[[ DATASET CONTENT, beginning ]]

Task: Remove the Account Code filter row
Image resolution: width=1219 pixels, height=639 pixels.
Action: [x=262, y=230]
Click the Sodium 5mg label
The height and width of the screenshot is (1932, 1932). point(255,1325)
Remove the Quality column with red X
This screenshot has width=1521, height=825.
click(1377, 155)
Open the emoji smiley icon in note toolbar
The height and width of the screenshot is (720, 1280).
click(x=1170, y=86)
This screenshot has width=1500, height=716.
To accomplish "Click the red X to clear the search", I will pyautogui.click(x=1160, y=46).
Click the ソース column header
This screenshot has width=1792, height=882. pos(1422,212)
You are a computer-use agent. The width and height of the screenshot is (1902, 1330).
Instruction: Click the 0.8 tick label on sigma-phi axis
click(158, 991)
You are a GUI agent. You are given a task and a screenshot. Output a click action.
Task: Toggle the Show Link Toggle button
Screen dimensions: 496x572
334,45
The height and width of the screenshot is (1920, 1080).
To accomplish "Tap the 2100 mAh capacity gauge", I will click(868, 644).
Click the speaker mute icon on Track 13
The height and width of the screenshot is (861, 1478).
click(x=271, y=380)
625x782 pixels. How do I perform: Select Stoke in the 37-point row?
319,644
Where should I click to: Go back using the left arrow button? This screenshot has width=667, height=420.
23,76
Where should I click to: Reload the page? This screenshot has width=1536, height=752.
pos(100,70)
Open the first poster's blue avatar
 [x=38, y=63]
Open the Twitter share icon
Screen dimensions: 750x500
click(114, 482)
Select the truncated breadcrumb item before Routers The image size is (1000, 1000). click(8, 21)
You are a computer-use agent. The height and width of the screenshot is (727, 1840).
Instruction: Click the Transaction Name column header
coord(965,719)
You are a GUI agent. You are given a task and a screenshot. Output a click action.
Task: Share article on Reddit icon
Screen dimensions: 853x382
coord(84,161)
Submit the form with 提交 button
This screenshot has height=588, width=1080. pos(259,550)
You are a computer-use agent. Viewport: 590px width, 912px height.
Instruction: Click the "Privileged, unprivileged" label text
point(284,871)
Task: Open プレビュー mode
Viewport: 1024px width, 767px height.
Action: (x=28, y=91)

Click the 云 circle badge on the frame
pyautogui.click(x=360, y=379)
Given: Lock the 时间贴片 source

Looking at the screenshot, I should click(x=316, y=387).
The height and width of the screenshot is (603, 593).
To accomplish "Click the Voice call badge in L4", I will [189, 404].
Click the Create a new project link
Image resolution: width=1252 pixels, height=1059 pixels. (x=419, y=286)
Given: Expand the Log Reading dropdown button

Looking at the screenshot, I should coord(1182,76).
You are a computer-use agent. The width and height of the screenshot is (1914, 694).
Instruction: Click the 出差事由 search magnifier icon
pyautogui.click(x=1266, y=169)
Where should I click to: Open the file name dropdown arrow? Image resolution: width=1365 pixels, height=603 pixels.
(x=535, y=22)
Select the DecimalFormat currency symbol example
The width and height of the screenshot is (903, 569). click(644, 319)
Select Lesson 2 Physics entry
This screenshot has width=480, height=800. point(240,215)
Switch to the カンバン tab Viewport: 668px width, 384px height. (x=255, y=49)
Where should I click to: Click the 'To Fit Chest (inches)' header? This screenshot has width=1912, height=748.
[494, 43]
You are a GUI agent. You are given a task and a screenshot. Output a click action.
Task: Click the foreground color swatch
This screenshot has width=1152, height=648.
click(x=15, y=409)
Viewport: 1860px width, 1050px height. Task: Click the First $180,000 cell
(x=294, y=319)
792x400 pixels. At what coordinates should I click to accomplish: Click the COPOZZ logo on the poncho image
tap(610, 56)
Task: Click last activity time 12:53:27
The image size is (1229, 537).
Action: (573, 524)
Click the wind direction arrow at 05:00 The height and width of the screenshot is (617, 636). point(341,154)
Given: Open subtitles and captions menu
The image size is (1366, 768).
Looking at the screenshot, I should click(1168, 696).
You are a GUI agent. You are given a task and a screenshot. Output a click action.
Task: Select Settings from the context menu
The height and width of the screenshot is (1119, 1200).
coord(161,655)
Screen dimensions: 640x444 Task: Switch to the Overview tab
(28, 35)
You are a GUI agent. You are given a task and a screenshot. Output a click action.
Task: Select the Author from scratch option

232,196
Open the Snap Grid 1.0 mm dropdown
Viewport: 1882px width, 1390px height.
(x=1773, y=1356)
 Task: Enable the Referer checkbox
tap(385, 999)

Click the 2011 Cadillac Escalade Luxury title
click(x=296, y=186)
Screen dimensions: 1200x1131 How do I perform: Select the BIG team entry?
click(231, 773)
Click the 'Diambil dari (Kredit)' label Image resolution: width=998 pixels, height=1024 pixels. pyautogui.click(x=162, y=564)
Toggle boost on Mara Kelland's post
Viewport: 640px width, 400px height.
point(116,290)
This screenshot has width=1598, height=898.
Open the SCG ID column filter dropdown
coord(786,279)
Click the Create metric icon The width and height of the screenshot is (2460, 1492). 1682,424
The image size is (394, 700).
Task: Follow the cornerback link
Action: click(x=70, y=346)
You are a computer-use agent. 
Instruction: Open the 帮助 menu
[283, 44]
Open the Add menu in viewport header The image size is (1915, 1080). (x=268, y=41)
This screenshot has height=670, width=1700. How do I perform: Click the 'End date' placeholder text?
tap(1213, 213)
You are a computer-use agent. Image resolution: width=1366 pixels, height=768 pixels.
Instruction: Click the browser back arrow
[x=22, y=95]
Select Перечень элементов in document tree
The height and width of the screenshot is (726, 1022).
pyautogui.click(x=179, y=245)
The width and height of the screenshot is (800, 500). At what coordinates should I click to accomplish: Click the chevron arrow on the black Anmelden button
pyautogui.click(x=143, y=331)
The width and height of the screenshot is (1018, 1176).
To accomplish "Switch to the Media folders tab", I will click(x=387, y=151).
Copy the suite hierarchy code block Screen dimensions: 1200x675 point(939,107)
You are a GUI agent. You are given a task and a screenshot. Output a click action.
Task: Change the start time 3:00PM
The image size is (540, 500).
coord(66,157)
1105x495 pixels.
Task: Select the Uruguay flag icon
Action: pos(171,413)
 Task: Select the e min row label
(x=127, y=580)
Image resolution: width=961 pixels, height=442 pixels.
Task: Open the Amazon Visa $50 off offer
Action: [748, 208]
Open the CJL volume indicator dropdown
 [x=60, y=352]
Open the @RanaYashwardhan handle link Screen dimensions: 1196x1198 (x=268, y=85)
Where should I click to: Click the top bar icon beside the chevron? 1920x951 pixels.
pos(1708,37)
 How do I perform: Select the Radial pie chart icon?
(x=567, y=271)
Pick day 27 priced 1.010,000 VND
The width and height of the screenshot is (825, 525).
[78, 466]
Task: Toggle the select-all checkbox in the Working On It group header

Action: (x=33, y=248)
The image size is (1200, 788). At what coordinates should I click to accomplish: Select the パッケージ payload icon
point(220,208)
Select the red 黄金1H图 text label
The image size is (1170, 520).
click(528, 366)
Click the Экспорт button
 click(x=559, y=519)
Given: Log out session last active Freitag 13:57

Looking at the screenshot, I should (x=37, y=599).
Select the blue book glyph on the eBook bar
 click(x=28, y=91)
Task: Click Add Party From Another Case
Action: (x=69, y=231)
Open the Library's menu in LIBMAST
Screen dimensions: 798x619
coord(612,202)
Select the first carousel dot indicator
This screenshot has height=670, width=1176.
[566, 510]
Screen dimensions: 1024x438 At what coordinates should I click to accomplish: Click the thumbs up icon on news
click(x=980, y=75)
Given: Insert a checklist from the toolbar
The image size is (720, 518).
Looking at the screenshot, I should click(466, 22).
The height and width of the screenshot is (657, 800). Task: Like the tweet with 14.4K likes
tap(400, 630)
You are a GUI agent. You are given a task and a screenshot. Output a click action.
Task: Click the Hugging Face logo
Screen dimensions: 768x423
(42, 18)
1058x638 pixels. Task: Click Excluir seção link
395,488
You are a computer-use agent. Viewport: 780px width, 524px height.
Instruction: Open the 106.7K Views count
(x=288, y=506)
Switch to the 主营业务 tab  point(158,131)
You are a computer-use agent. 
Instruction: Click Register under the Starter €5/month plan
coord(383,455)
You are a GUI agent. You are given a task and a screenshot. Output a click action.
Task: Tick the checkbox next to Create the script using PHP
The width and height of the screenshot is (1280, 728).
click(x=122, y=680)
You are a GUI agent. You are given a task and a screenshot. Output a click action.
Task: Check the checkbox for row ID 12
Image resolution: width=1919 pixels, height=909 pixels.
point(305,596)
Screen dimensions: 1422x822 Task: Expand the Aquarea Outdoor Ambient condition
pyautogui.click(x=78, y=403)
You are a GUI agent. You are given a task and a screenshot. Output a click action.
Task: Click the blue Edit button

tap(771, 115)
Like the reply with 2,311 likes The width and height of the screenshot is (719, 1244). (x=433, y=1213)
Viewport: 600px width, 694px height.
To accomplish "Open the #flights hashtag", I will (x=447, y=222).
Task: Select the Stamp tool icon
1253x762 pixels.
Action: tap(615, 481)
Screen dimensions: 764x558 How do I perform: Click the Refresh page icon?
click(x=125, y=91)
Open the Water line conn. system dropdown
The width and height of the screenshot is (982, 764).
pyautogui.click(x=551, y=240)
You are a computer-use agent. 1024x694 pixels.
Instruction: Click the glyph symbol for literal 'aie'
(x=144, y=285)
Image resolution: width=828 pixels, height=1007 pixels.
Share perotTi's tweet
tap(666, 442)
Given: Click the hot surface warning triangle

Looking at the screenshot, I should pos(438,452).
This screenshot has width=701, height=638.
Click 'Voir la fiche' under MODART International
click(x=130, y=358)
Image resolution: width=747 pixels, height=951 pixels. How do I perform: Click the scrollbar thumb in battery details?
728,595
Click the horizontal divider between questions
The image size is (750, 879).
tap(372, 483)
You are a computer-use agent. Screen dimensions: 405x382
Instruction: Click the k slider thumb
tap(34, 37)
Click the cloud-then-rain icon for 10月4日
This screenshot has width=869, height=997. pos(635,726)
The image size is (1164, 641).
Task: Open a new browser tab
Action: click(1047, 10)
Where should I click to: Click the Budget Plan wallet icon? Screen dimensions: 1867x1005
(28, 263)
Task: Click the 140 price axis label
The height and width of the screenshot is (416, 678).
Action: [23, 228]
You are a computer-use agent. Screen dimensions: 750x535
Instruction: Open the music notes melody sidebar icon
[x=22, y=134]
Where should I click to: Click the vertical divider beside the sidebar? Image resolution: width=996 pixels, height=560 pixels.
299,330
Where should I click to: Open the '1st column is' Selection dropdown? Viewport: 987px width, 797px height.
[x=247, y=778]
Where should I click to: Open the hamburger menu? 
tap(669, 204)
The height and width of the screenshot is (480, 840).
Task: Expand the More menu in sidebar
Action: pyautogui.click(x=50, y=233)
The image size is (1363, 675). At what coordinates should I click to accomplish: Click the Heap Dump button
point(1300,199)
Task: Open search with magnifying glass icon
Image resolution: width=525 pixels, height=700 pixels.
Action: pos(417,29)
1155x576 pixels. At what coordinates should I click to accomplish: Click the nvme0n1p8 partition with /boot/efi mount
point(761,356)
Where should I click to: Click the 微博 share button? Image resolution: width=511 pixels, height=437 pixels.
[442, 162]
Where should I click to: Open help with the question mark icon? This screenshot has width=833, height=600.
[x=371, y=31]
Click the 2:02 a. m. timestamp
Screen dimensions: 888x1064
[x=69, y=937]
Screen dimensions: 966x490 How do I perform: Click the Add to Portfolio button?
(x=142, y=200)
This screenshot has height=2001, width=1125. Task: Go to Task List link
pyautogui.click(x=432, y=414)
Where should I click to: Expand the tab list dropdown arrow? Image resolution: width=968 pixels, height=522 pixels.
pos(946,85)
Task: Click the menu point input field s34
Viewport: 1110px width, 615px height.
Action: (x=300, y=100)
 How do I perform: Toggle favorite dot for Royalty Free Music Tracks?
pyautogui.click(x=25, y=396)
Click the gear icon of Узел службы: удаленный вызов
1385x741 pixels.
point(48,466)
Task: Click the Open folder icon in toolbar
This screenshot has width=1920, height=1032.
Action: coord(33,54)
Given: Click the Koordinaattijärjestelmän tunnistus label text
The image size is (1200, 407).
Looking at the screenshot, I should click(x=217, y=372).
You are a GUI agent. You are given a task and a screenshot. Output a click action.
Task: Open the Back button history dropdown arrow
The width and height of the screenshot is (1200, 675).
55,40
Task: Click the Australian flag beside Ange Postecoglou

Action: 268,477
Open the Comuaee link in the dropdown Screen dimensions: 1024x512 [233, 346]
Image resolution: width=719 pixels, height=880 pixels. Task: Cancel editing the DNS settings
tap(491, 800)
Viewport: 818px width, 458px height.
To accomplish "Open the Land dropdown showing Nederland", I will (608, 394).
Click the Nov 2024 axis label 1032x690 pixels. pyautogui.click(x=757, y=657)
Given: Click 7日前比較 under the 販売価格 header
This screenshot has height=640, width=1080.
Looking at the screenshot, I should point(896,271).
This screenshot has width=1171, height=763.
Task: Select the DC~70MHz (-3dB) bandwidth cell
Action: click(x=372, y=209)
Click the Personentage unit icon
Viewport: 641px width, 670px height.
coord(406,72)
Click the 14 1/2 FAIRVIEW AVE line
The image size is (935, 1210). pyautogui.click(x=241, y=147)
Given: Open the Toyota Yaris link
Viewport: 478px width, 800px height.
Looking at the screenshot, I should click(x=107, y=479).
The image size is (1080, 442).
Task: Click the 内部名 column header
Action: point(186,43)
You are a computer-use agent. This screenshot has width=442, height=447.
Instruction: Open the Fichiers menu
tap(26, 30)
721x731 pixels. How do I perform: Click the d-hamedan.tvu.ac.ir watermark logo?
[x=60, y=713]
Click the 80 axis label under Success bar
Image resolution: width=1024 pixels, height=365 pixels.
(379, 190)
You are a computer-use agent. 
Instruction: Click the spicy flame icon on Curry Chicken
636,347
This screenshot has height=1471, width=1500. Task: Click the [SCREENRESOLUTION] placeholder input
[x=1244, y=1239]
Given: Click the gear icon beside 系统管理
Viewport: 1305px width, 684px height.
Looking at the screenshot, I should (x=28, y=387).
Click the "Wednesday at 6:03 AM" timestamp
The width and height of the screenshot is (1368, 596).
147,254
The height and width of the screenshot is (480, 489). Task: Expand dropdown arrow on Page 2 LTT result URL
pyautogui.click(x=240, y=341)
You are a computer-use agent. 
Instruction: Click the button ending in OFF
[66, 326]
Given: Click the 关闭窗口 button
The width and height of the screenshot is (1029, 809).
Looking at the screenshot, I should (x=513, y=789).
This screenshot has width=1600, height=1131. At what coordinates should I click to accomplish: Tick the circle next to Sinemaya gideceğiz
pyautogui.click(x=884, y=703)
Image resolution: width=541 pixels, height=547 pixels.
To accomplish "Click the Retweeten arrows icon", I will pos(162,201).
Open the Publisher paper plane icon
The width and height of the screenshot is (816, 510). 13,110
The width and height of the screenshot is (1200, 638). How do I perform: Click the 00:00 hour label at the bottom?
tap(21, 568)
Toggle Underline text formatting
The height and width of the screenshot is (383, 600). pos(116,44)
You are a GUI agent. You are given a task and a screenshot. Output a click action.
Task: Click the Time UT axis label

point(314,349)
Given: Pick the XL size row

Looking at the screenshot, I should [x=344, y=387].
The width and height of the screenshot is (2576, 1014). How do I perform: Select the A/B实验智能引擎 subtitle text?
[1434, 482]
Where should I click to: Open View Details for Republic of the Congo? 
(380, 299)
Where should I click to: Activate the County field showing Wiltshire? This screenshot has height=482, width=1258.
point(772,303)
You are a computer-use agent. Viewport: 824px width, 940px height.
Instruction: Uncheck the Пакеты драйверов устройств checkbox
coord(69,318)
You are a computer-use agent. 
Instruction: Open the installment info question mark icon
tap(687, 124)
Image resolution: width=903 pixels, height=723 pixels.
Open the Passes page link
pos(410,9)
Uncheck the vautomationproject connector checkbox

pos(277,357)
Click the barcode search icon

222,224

[[ DATASET CONTENT, end ]]

EXERCISE DETAILS: Within the material above, extract exactly the lines that start at the line containing "Instruction: Click the 出差事由" and stop after the line containing "Click the wind", and only those.

ANSWER AREA:
Instruction: Click the 出差事由 search magnifier icon
pyautogui.click(x=1266, y=169)
Where should I click to: Open the file name dropdown arrow? Image resolution: width=1365 pixels, height=603 pixels.
(x=535, y=22)
Select the DecimalFormat currency symbol example
The width and height of the screenshot is (903, 569). click(644, 319)
Select Lesson 2 Physics entry
This screenshot has width=480, height=800. point(240,215)
Switch to the カンバン tab Viewport: 668px width, 384px height. (x=255, y=49)
Where should I click to: Click the 'To Fit Chest (inches)' header? This screenshot has width=1912, height=748.
[494, 43]
You are a GUI agent. You are given a task and a screenshot. Output a click action.
Task: Click the foreground color swatch
This screenshot has width=1152, height=648.
click(x=15, y=409)
Viewport: 1860px width, 1050px height. Task: Click the First $180,000 cell
(x=294, y=319)
792x400 pixels. At what coordinates should I click to accomplish: Click the COPOZZ logo on the poncho image
tap(610, 56)
Task: Click last activity time 12:53:27
The image size is (1229, 537).
Action: (573, 524)
Click the wind direction arrow at 05:00 The height and width of the screenshot is (617, 636). point(341,154)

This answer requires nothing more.